Na minha terra, e creio que não
só, os mais velhos, quando nos queriam estimular a assumir a responsabilidade
de construirmos o nosso futuro, diziam-nos que a vida era um livro em branco
onde poderíamos escrever o que quiséssemos ou conseguíssemos. Era assim uma
espécie de versão sofisticada do mais popular entendimento de que "vais
deitar-te na cama que fizeres". O meu pai traduzia isto tudo insistindo
com a ideia para ele luminosa de que eu deveria estudar para ser um "homenzinho",
o primeiro que na minha família mais próxima chegaria a "homenzinho"
por ter estudado. Ele partiu demasiado cedo, não viu o fim da história, mas
iria gostar de saber que cheguei ao "homenzinho" que ele vislumbrava.
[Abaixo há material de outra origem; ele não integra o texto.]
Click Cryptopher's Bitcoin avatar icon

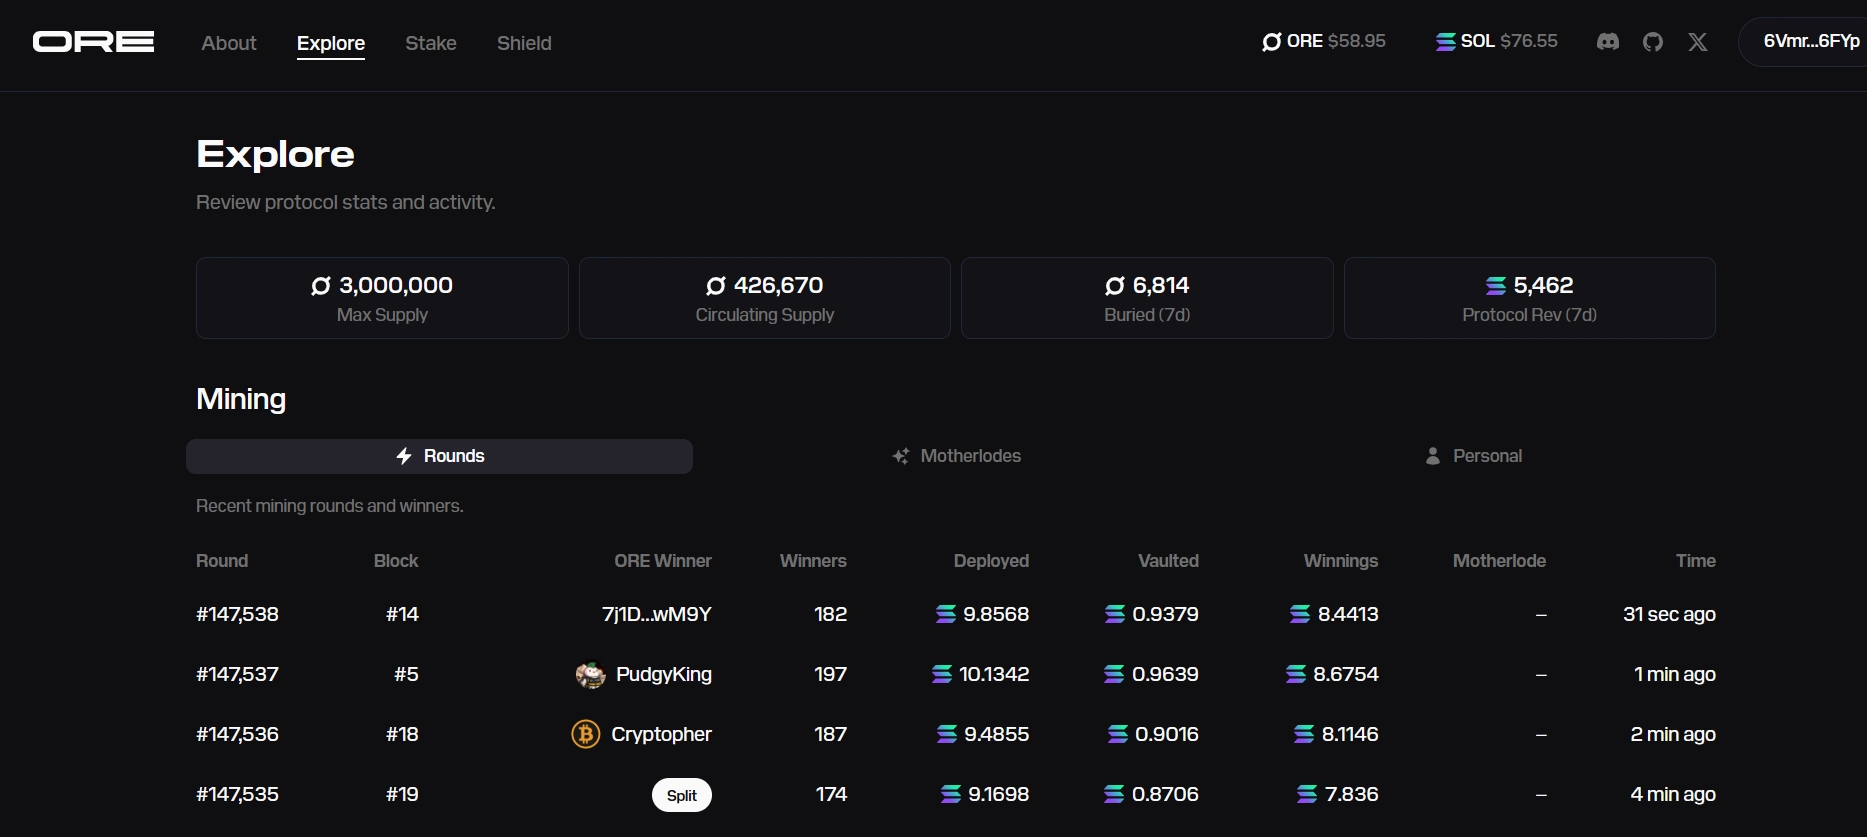pyautogui.click(x=585, y=735)
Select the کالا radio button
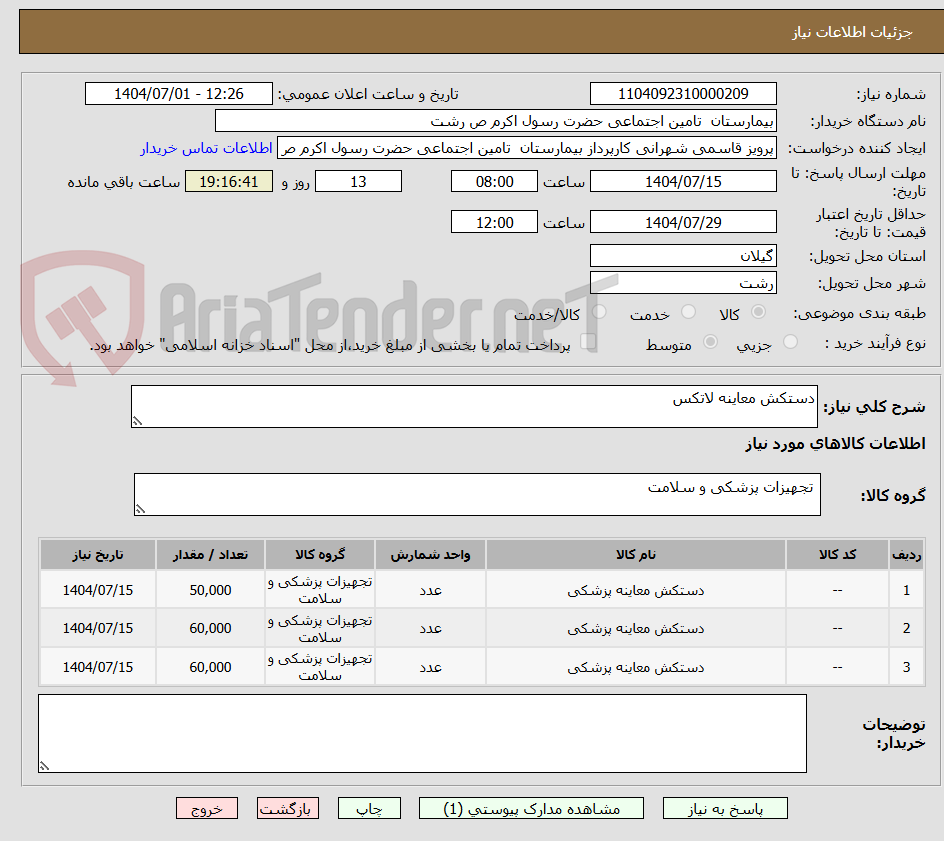The width and height of the screenshot is (944, 841). (x=758, y=312)
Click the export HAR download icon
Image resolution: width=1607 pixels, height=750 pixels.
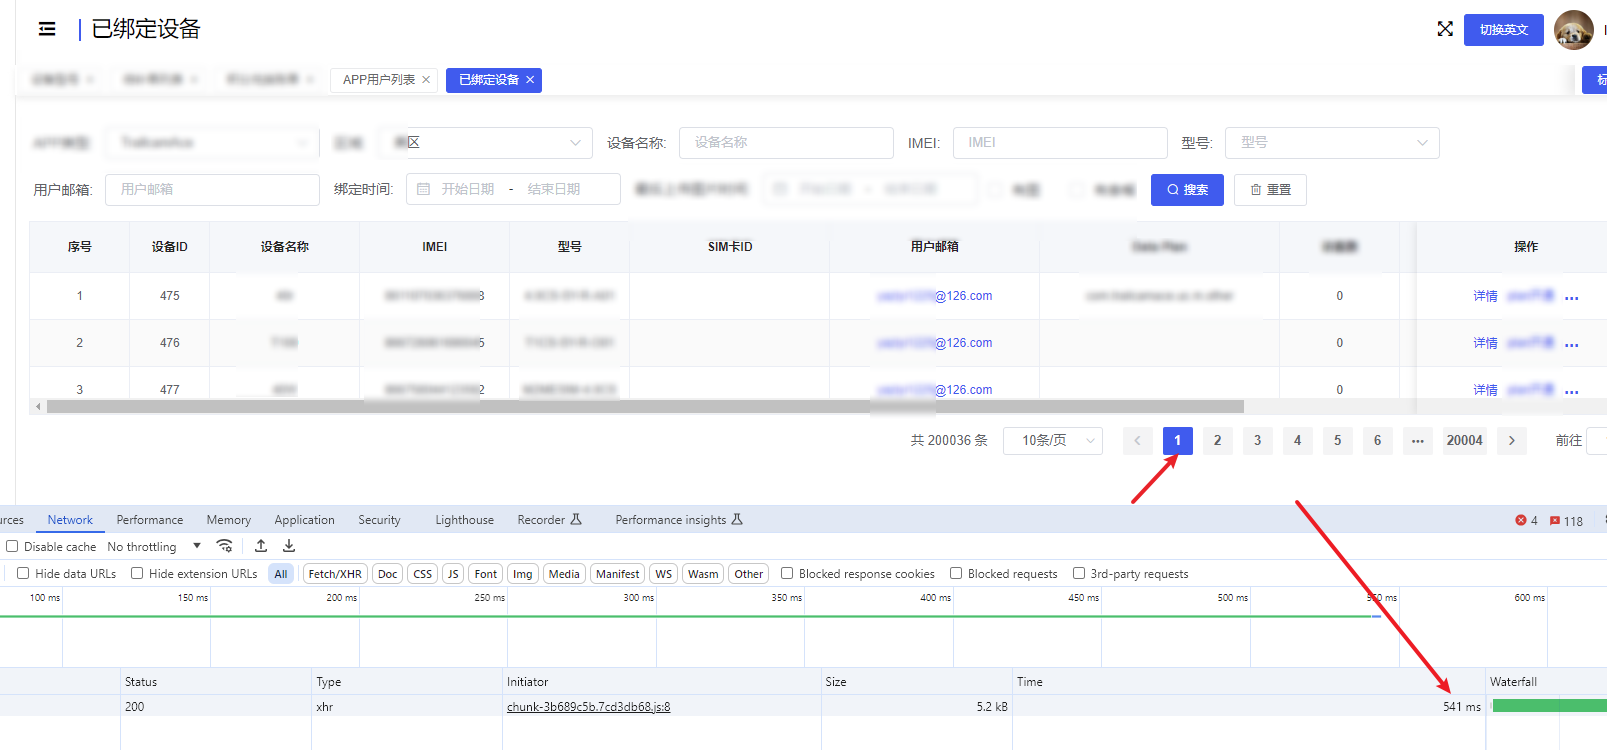[289, 546]
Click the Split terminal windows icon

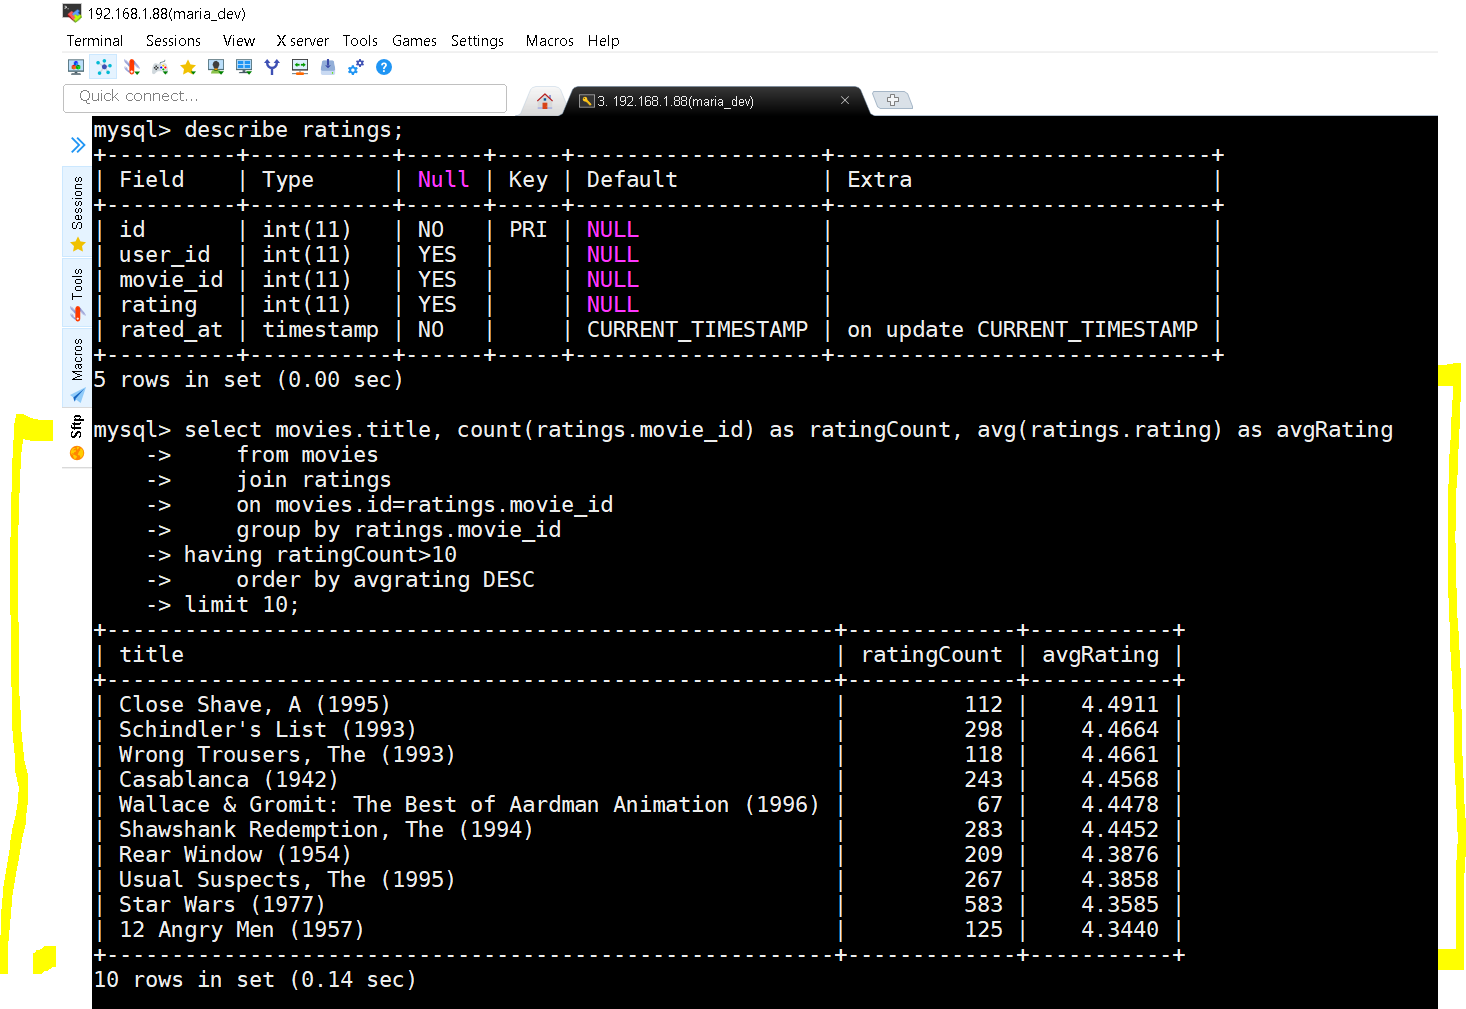tap(244, 67)
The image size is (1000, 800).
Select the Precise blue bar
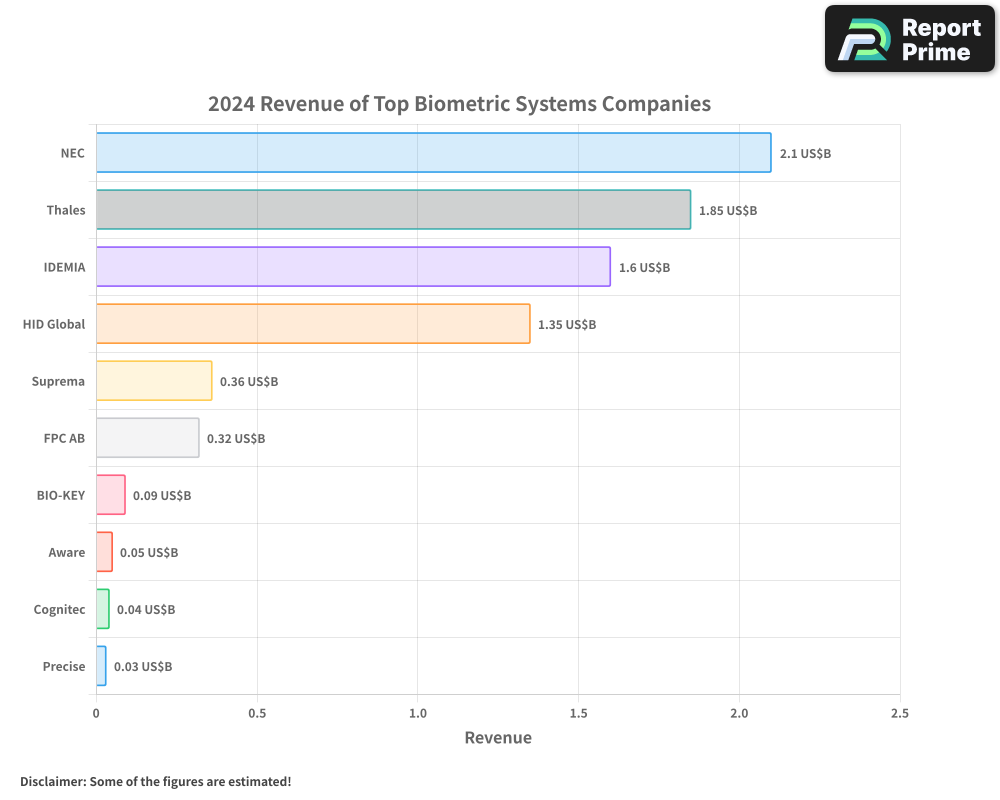pos(101,666)
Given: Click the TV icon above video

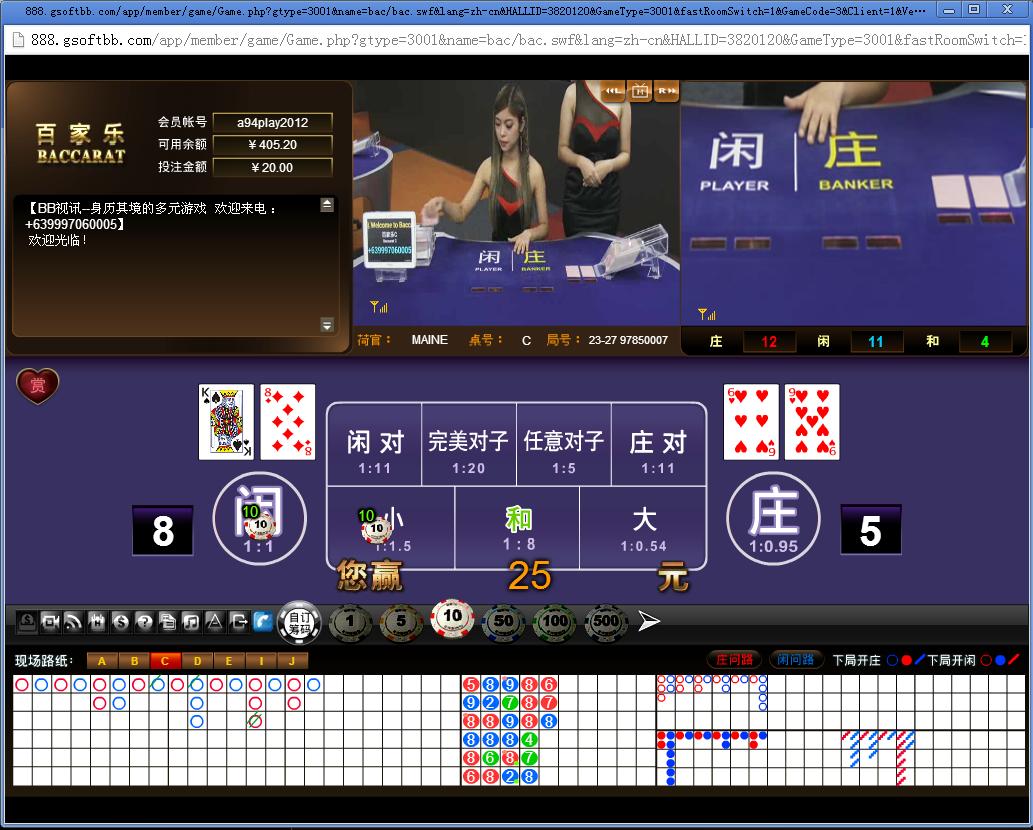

Estes discursos, bem ingénuos,
ainda informam de forma discreta teses actuais remodeladas na forma e contidas
nos discursos liberais que nos procuram convencer de que qualquer pessoa tem a
hipótese de construir o futuro que quiser, o mito do “self made man”
democratizado.
No entanto, convém ser realista
numa altura em que muitos milhares de crianças passam por muitas dificuldades no
início da sua estrada.
É bom não esquecer que as pessoas
não têm, de todo, a mesma possibilidade e oportunidade de construir o futuro.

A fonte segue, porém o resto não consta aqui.